### WORKING DATA
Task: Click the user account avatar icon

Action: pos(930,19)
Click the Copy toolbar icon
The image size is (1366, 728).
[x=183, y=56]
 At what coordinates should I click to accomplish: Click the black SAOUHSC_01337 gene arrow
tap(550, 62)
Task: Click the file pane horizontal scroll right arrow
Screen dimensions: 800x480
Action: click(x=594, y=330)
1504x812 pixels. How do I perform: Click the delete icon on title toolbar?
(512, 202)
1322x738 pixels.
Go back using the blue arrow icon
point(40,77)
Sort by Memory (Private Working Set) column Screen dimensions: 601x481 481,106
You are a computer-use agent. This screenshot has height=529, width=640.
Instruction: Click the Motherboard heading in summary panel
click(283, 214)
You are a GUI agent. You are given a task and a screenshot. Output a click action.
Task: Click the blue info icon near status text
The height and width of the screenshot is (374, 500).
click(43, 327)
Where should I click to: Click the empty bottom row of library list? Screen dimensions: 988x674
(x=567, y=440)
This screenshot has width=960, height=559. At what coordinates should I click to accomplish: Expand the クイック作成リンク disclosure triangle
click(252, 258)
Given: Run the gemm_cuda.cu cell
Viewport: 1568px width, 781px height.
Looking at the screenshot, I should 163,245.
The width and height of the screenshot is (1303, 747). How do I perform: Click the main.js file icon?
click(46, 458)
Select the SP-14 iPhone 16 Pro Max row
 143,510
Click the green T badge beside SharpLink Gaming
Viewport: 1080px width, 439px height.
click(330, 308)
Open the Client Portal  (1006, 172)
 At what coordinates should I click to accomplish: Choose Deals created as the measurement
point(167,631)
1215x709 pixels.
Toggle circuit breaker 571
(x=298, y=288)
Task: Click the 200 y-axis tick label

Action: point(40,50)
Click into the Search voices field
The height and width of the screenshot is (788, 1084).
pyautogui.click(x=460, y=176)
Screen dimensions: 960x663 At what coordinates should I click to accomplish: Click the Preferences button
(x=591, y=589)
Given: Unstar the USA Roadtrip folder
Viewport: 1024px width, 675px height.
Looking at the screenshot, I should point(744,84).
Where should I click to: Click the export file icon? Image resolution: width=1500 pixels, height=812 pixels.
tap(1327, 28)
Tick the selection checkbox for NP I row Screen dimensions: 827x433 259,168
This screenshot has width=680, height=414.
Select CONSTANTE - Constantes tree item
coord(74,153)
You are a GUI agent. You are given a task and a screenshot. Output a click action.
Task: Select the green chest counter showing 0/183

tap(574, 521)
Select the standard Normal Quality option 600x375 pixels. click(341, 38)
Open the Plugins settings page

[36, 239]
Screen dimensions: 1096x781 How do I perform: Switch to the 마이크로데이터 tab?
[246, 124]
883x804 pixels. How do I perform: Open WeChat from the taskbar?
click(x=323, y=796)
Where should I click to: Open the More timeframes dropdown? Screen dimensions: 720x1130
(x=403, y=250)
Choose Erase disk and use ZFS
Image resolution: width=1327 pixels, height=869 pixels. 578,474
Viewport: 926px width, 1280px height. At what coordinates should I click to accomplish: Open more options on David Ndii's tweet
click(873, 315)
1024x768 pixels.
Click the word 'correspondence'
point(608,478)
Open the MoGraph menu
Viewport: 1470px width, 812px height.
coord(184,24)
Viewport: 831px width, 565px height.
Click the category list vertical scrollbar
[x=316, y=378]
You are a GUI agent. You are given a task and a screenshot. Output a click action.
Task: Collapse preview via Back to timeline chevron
######
AIM OF THE EXERCISE.
Output the records above, each one exactly, with none left out.

TASK OUTPUT.
Task: Click the user account avatar icon

Action: pos(930,19)
Click the Copy toolbar icon
The image size is (1366, 728).
[x=183, y=56]
 At what coordinates should I click to accomplish: Click the black SAOUHSC_01337 gene arrow
tap(550, 62)
Task: Click the file pane horizontal scroll right arrow
Screen dimensions: 800x480
Action: click(x=594, y=330)
1504x812 pixels. How do I perform: Click the delete icon on title toolbar?
(512, 202)
1322x738 pixels.
Go back using the blue arrow icon
point(40,77)
Sort by Memory (Private Working Set) column Screen dimensions: 601x481 481,106
You are a computer-use agent. This screenshot has height=529, width=640.
Instruction: Click the Motherboard heading in summary panel
click(283, 214)
You are a GUI agent. You are given a task and a screenshot. Output a click action.
Task: Click the blue info icon near status text
The height and width of the screenshot is (374, 500).
click(43, 327)
Where should I click to: Click the empty bottom row of library list? Screen dimensions: 988x674
(x=567, y=440)
This screenshot has width=960, height=559. At what coordinates should I click to accomplish: Expand the クイック作成リンク disclosure triangle
click(252, 258)
Given: Run the gemm_cuda.cu cell
Viewport: 1568px width, 781px height.
Looking at the screenshot, I should 163,245.
The width and height of the screenshot is (1303, 747). How do I perform: Click the main.js file icon?
click(46, 458)
Select the SP-14 iPhone 16 Pro Max row
 143,510
Click the green T badge beside SharpLink Gaming
Viewport: 1080px width, 439px height.
click(330, 308)
Open the Client Portal  (1006, 172)
 At what coordinates should I click to accomplish: Choose Deals created as the measurement
point(167,631)
1215x709 pixels.
Toggle circuit breaker 571
(x=298, y=288)
Task: Click the 200 y-axis tick label

Action: point(40,50)
Click into the Search voices field
The height and width of the screenshot is (788, 1084).
pyautogui.click(x=460, y=176)
Screen dimensions: 960x663 At what coordinates should I click to accomplish: Click the Preferences button
(x=591, y=589)
Given: Unstar the USA Roadtrip folder
Viewport: 1024px width, 675px height.
Looking at the screenshot, I should point(744,84).
Where should I click to: Click the export file icon? Image resolution: width=1500 pixels, height=812 pixels.
tap(1327, 28)
Tick the selection checkbox for NP I row Screen dimensions: 827x433 259,168
This screenshot has width=680, height=414.
Select CONSTANTE - Constantes tree item
coord(74,153)
You are a GUI agent. You are given a task and a screenshot. Output a click action.
Task: Select the green chest counter showing 0/183

tap(574, 521)
Select the standard Normal Quality option 600x375 pixels. click(341, 38)
Open the Plugins settings page

[36, 239]
Screen dimensions: 1096x781 How do I perform: Switch to the 마이크로데이터 tab?
[246, 124]
883x804 pixels. How do I perform: Open WeChat from the taskbar?
click(x=323, y=796)
Where should I click to: Open the More timeframes dropdown? Screen dimensions: 720x1130
(x=403, y=250)
Choose Erase disk and use ZFS
Image resolution: width=1327 pixels, height=869 pixels. 578,474
Viewport: 926px width, 1280px height. At what coordinates should I click to accomplish: Open more options on David Ndii's tweet
click(873, 315)
1024x768 pixels.
Click the word 'correspondence'
point(608,478)
Open the MoGraph menu
Viewport: 1470px width, 812px height.
coord(184,24)
Viewport: 831px width, 565px height.
Click the category list vertical scrollbar
[x=316, y=378]
You are a GUI agent. You are given a task and a screenshot. Output a click action.
Task: Collapse preview via Back to timeline chevron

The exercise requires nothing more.